__TASK BRIEF__
Transcribe the data that follows. Match it character for character.

__Stored records__
**********

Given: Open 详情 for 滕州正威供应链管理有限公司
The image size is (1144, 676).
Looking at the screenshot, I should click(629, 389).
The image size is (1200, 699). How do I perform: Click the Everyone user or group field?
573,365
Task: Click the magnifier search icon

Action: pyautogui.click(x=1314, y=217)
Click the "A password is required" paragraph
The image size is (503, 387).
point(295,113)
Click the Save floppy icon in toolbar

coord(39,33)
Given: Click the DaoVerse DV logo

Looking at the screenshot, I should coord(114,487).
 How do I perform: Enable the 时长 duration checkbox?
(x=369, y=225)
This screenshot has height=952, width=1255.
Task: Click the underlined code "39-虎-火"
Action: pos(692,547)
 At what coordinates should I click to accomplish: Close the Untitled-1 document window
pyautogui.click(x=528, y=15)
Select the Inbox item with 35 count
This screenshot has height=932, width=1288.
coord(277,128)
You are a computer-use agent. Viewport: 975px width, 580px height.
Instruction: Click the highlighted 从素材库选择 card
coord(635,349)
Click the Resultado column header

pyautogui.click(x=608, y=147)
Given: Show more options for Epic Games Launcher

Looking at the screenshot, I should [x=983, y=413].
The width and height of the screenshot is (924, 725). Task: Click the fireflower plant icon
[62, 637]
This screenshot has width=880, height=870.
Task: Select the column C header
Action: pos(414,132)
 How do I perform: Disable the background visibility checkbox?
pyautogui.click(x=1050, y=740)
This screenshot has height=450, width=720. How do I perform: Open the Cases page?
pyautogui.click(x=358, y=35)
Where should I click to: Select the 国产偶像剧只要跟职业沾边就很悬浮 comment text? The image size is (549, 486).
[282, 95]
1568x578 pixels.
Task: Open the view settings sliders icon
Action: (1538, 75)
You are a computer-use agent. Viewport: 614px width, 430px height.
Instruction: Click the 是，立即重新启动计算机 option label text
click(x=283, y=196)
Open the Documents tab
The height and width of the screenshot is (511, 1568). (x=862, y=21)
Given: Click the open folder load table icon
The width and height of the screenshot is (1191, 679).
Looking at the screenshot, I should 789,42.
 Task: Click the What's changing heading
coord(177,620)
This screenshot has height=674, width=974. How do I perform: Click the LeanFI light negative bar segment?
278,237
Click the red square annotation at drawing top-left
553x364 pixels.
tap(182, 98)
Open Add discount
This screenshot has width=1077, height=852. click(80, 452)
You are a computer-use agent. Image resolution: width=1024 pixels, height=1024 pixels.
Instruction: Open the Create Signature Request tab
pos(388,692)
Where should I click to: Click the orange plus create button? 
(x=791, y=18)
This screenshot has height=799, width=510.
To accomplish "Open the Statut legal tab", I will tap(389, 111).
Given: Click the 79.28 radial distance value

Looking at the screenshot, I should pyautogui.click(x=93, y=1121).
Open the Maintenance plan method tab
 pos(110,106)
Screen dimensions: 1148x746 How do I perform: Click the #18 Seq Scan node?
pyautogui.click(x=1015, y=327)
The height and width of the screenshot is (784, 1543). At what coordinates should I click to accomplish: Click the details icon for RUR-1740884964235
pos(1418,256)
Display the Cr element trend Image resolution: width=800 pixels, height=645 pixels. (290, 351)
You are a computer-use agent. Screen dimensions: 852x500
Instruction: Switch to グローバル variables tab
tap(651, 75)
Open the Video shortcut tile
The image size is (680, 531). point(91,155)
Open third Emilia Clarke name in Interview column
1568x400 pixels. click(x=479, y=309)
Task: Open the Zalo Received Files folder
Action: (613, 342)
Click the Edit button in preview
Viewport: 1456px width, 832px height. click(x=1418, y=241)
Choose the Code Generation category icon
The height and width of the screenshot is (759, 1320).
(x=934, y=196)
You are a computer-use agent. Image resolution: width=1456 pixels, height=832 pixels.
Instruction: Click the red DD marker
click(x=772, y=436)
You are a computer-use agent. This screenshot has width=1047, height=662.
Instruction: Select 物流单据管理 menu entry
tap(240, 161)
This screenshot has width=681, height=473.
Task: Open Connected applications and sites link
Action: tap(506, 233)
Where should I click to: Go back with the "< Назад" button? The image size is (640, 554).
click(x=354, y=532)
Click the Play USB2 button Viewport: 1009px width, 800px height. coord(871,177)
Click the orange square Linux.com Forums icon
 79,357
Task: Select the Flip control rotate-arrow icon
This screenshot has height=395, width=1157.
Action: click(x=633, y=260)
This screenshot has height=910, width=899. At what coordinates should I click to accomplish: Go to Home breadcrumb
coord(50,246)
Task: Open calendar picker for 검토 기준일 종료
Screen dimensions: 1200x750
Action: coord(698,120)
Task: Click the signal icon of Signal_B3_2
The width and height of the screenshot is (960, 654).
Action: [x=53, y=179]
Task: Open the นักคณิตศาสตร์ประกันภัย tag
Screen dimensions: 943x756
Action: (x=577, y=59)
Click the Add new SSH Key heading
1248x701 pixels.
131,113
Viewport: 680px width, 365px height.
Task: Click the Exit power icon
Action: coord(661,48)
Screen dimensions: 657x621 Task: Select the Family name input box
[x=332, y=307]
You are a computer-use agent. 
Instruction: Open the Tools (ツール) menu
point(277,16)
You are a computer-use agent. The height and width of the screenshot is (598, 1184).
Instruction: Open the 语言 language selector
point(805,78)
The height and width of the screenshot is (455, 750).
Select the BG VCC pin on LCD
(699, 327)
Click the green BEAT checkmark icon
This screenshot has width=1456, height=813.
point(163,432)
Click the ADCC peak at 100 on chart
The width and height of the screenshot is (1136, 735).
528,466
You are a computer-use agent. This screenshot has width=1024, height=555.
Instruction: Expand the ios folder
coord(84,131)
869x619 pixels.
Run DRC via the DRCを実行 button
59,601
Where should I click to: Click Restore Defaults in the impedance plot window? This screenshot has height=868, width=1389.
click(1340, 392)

**********

__RESULT FOR THIS TASK__
Given: Open 详情 for 滕州正威供应链管理有限公司
The image size is (1144, 676).
Looking at the screenshot, I should click(629, 389).
The image size is (1200, 699). How do I perform: Click the Everyone user or group field?
573,365
Task: Click the magnifier search icon

Action: pyautogui.click(x=1314, y=217)
Click the "A password is required" paragraph
The image size is (503, 387).
point(295,113)
Click the Save floppy icon in toolbar

coord(39,33)
Given: Click the DaoVerse DV logo

Looking at the screenshot, I should coord(114,487).
 How do I perform: Enable the 时长 duration checkbox?
(x=369, y=225)
This screenshot has height=952, width=1255.
Task: Click the underlined code "39-虎-火"
Action: pos(692,547)
 At what coordinates should I click to accomplish: Close the Untitled-1 document window
pyautogui.click(x=528, y=15)
Select the Inbox item with 35 count
This screenshot has height=932, width=1288.
coord(277,128)
You are a computer-use agent. Viewport: 975px width, 580px height.
Instruction: Click the highlighted 从素材库选择 card
coord(635,349)
Click the Resultado column header

pyautogui.click(x=608, y=147)
Given: Show more options for Epic Games Launcher

Looking at the screenshot, I should [x=983, y=413].
The width and height of the screenshot is (924, 725). Task: Click the fireflower plant icon
[62, 637]
This screenshot has width=880, height=870.
Task: Select the column C header
Action: pos(414,132)
 How do I perform: Disable the background visibility checkbox?
pyautogui.click(x=1050, y=740)
This screenshot has height=450, width=720. How do I perform: Open the Cases page?
pyautogui.click(x=358, y=35)
Where should I click to: Select the 国产偶像剧只要跟职业沾边就很悬浮 comment text? The image size is (549, 486).
[282, 95]
1568x578 pixels.
Task: Open the view settings sliders icon
Action: (1538, 75)
You are a computer-use agent. Viewport: 614px width, 430px height.
Instruction: Click the 是，立即重新启动计算机 option label text
click(x=283, y=196)
Open the Documents tab
The height and width of the screenshot is (511, 1568). (x=862, y=21)
Given: Click the open folder load table icon
The width and height of the screenshot is (1191, 679).
Looking at the screenshot, I should 789,42.
 Task: Click the What's changing heading
coord(177,620)
This screenshot has height=674, width=974. How do I perform: Click the LeanFI light negative bar segment?
278,237
Click the red square annotation at drawing top-left
553x364 pixels.
tap(182, 98)
Open Add discount
This screenshot has width=1077, height=852. click(80, 452)
You are a computer-use agent. Image resolution: width=1024 pixels, height=1024 pixels.
Instruction: Open the Create Signature Request tab
pos(388,692)
Where should I click to: Click the orange plus create button? 
(x=791, y=18)
This screenshot has height=799, width=510.
To accomplish "Open the Statut legal tab", I will tap(389, 111).
Given: Click the 79.28 radial distance value

Looking at the screenshot, I should pyautogui.click(x=93, y=1121).
Open the Maintenance plan method tab
 pos(110,106)
Screen dimensions: 1148x746 How do I perform: Click the #18 Seq Scan node?
pyautogui.click(x=1015, y=327)
The height and width of the screenshot is (784, 1543). At what coordinates should I click to accomplish: Click the details icon for RUR-1740884964235
pos(1418,256)
Display the Cr element trend Image resolution: width=800 pixels, height=645 pixels. (290, 351)
You are a computer-use agent. Screen dimensions: 852x500
Instruction: Switch to グローバル variables tab
tap(651, 75)
Open the Video shortcut tile
The image size is (680, 531). point(91,155)
Open third Emilia Clarke name in Interview column
1568x400 pixels. click(x=479, y=309)
Task: Open the Zalo Received Files folder
Action: (613, 342)
Click the Edit button in preview
Viewport: 1456px width, 832px height. click(x=1418, y=241)
Choose the Code Generation category icon
The height and width of the screenshot is (759, 1320).
(x=934, y=196)
You are a computer-use agent. Image resolution: width=1456 pixels, height=832 pixels.
Instruction: Click the red DD marker
click(x=772, y=436)
You are a computer-use agent. This screenshot has width=1047, height=662.
Instruction: Select 物流单据管理 menu entry
tap(240, 161)
This screenshot has width=681, height=473.
Task: Open Connected applications and sites link
Action: tap(506, 233)
Where should I click to: Go back with the "< Назад" button? The image size is (640, 554).
click(x=354, y=532)
Click the Play USB2 button Viewport: 1009px width, 800px height. coord(871,177)
Click the orange square Linux.com Forums icon
 79,357
Task: Select the Flip control rotate-arrow icon
This screenshot has height=395, width=1157.
Action: click(x=633, y=260)
This screenshot has height=910, width=899. At what coordinates should I click to accomplish: Go to Home breadcrumb
coord(50,246)
Task: Open calendar picker for 검토 기준일 종료
Screen dimensions: 1200x750
Action: coord(698,120)
Task: Click the signal icon of Signal_B3_2
The width and height of the screenshot is (960, 654).
Action: [x=53, y=179]
Task: Open the นักคณิตศาสตร์ประกันภัย tag
Screen dimensions: 943x756
Action: (x=577, y=59)
Click the Add new SSH Key heading
1248x701 pixels.
131,113
Viewport: 680px width, 365px height.
Task: Click the Exit power icon
Action: coord(661,48)
Screen dimensions: 657x621 Task: Select the Family name input box
[x=332, y=307]
You are a computer-use agent. 
Instruction: Open the Tools (ツール) menu
point(277,16)
You are a computer-use agent. The height and width of the screenshot is (598, 1184).
Instruction: Open the 语言 language selector
point(805,78)
The height and width of the screenshot is (455, 750).
Select the BG VCC pin on LCD
(699, 327)
Click the green BEAT checkmark icon
This screenshot has width=1456, height=813.
point(163,432)
Click the ADCC peak at 100 on chart
The width and height of the screenshot is (1136, 735).
528,466
You are a computer-use agent. This screenshot has width=1024, height=555.
Instruction: Expand the ios folder
coord(84,131)
869x619 pixels.
Run DRC via the DRCを実行 button
59,601
Where should I click to: Click Restore Defaults in the impedance plot window? This screenshot has height=868, width=1389.
click(1340, 392)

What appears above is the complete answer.